*BRANO DA LEGGERE:*
::::

All'inizio degli anni '70, il capo del design di General Motors, Bill Mitchell, intraprese un ambizioso progetto per unire la potenza americana con l'eleganza italiana. Il risultato fu la Pontiac Firebird Pegasus Concept del 1971, una fusione unica dello stile audace di Pontiac e dell'ingegneria di Ferrari.

Una visione realizzata: la nascita della Pegasus

Lo stilista Chevrolet Jerry Palmer disegnò un concept nel 1970 che combinava la postura aggressiva di una Camaro con le linee fluide di una Ferrari 250 Testa Rossa. Questo fu l'inizio del viaggio. Mitchell fu così colpito dall'idea che la realizzò sotto il marchio Pontiac.

 


Il V12 Ferrari: il cuore della Pegasus

La Pegasus montava un motore V12 da 4,4 litri della Ferrari 365 GTB/4 Daytona che Enzo Ferrari le aveva fornito. Questo motore, noto per le sue dimensioni contenute e l'alta potenza, era molto diverso dai soliti grandi V8 di Pontiac. Per sfruttarlo al massimo, il motore era abbinato a un cambio manuale Ferrari a 5 marce e a un ponte posteriore GM Posi-Traction. Queste caratteristiche conferivano alla Pegasus potenza e precisione su strada.

 


 

Design: lo stile italiano incontra l'ingegneria americana

La Pegasus aveva un aspetto straordinario, totalmente ispirato allo stile Ferrari ma mantenendo comunque quella classica atmosfera Pontiac. La parte anteriore sfoggiava una griglia e prese d'aria sui parafanghi che ricordavano i design Ferrari, e la carrozzeria era arricchita da cerchi a raggi Borrani e terminali di scarico Ferrari. Il vetro posteriore avvolgente e la coda a barca ne esaltavano l'eleganza, rendendola un piacere per gli appassionati di auto.

 


All'interno, l'abitacolo era altrettanto magnifico. Ferrari fornì il cruscotto e gli strumenti, e la pelle rivestiva l'interno, compresi il cruscotto e i sedili unici senza poggiatesta. Questa cura per i dettagli garantiva che la Pegasus fosse una macchina ad alte prestazioni e un'esperienza di guida confortevole.

::::

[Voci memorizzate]
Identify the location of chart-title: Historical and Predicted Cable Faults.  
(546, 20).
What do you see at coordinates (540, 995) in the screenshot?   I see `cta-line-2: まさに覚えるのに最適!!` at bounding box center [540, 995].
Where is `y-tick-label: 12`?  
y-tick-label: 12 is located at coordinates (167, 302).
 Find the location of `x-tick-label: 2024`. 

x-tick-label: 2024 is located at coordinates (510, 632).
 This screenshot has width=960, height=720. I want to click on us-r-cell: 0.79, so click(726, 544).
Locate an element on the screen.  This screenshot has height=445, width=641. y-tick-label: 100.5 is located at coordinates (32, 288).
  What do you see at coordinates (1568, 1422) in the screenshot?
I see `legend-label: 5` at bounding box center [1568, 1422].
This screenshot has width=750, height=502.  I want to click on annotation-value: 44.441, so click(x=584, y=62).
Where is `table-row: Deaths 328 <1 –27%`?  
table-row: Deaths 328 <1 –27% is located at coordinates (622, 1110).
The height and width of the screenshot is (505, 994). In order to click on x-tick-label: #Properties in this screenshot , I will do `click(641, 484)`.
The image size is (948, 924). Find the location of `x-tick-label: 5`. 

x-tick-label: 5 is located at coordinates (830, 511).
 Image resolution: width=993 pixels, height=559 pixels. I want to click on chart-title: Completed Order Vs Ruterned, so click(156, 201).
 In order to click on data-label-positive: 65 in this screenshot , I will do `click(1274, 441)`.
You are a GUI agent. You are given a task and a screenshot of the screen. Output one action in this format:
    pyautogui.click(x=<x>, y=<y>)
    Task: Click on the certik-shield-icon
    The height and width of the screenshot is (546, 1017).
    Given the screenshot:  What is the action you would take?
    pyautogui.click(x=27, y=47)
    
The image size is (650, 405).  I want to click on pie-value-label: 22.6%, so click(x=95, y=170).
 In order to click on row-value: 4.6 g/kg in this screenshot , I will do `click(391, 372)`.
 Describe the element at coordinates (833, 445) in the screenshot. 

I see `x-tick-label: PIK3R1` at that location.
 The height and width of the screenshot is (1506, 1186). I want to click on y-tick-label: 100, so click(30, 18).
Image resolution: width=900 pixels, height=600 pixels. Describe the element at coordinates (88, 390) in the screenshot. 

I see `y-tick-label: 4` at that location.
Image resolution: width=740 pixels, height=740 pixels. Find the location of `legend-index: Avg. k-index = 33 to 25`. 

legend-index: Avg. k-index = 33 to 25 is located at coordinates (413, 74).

::::

*ESERCIZI:*
• A. Stabilisca se ciascuna delle seguenti affermazioni concorda con il brano. Per ognuna risponda sì o no e citi testualmente le parole del brano che lo determinano: (i) il motore V12 della Pegasus proveniva dalla Ferrari 365 GTB/4 Daytona; (ii) la Pegasus montava un cambio automatico; (iii) i sedili della Pegasus erano dotati di poggiatesta.
• B. Riporti fedelmente dal brano tutto ciò che va da «Una visione realizzata: la» giù fino a «il marchio Pontiac.».

*SOLUZIONI DELL'ESERCIZIO:*
• A. (i) Sì: «La Pegasus montava un motore V12 da 4,4 litri della Ferrari 365 GTB/4 Daytona». (ii) No: «il motore era abbinato a un cambio manuale Ferrari a 5 marce». (iii) No: «i sedili unici senza poggiatesta».

• B.
Una visione realizzata: la nascita della Pegasus

Lo stilista Chevrolet Jerry Palmer disegnò un concept nel 1970 che combinava la postura aggressiva di una Camaro con le linee fluide di una Ferrari 250 Testa Rossa. Questo fu l'inizio del viaggio. Mitchell fu così colpito dall'idea che la realizzò sotto il marchio Pontiac.